TASK STATEMENT
Would you output the lines from the one with "Viewport: 1120px width, 1076px" through the last line of the material below, exactly, but without pictures?

DATASET RECORDS
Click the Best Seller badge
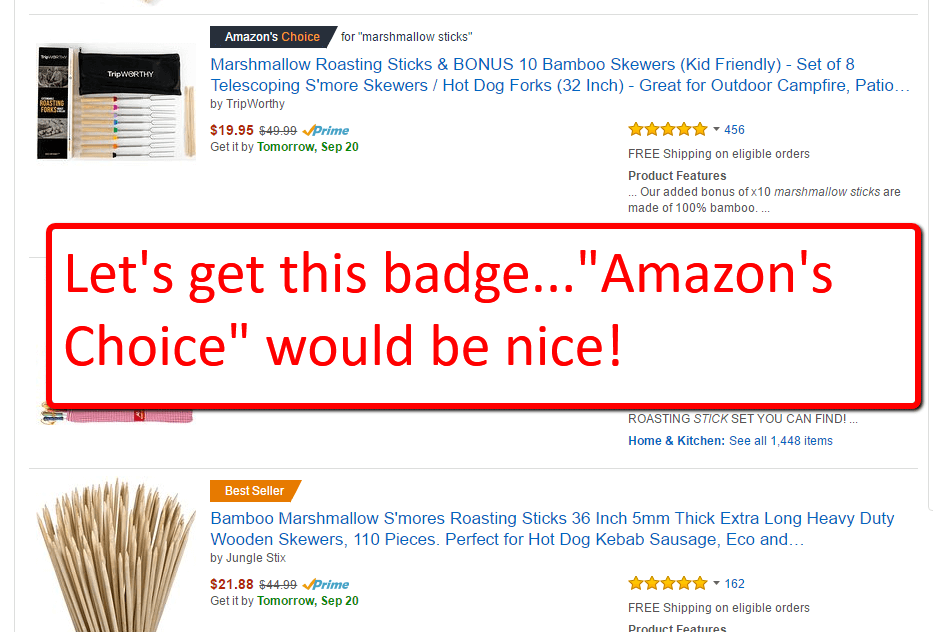 coord(255,491)
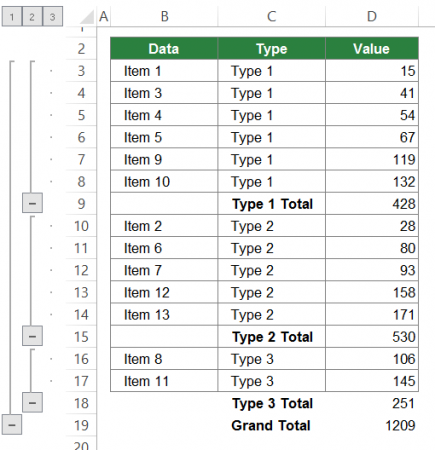Select the Type 1 Total label cell
The height and width of the screenshot is (450, 435).
pos(271,204)
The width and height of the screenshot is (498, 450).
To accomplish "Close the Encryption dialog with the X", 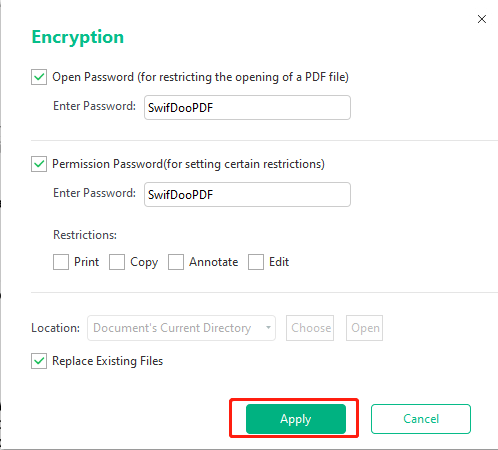I will (x=482, y=19).
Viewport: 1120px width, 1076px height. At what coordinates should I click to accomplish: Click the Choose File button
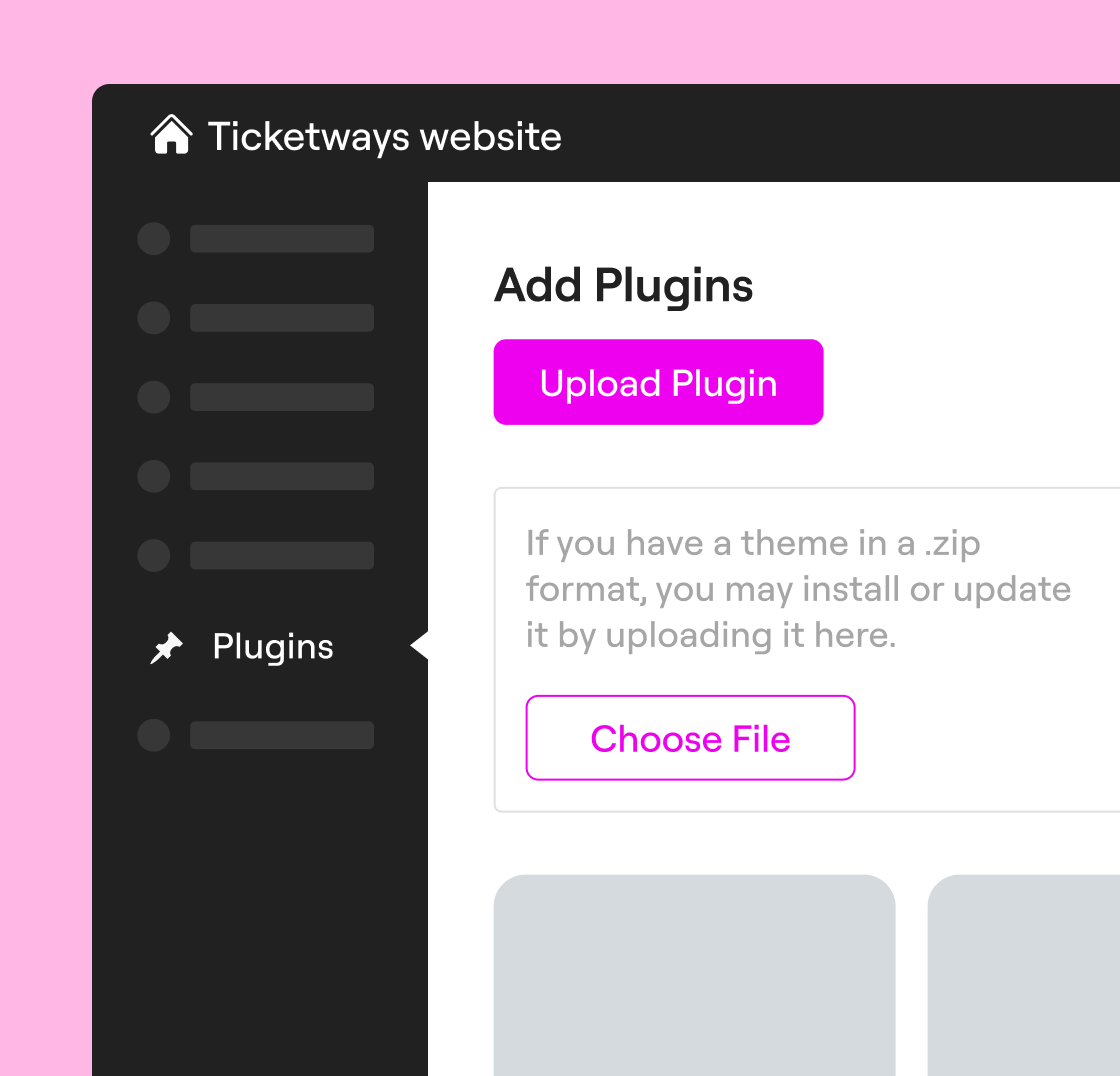[x=690, y=738]
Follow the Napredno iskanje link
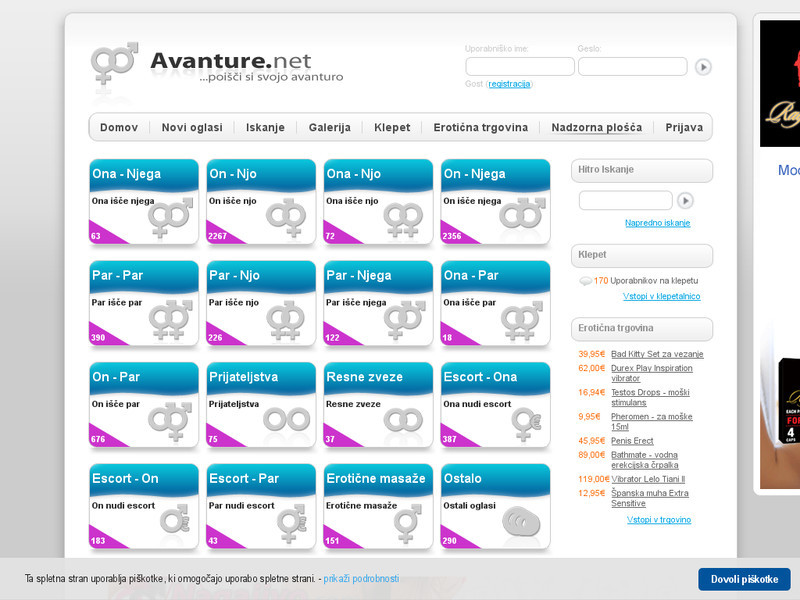This screenshot has height=600, width=800. tap(657, 223)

YOUR SOLUTION
Viewport: 1120px width, 1076px height. At what coordinates should I click to accomplish: Click the Choose File button
[x=690, y=738]
Follow the Napredno iskanje link
This screenshot has height=600, width=800. tap(657, 223)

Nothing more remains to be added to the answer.